LivingKnowledge goal is to bring a new quality into search and knowledge management technology for more concise, complete and contextualised search results.
The paper “Exploring a corpus of scientific texts using data mining” co-written by Teich and Fankhauser has been published in Corpus-linguistic applications, Current studies, new directions; Gries, Stefan Th., Stefanie Wulff and Mark Davies (Eds.), Amsterdam/New York, NY, 2010
We report on a project investigating the linguistic properties of English scientific texts on the basis of a corpus of journal articles from nine academic disciplines. The goal of the project is to gain insights on registers emerging at the boundaries of computer science and some other discipline (e.g., bioinformatics, computational linguistics, computational engineering).
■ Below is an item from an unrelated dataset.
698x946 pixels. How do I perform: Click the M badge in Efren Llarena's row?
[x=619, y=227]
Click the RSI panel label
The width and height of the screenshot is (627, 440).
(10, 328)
The questions we focus on in this paper are (a) how characteristic is the corpus of the meta-register it represents, and (b) how different/similar are the subcorpora in terms of the more specific registers they instantiate. We analyze the corpus using several data mining techniques, including feature ranking, clustering and classification, to see how the subcorpora group in terms of selected linguistic features. The results show that our corpus is well distinguished in terms of the meta-register of scientific writing; also, we find interesting distinctive features for the subcorpora as indicators of register diversification. Apart from presenting the results of our analyses, we will also reflect upon and assess the use of data mining for the tasks of corpus exploration and analysis.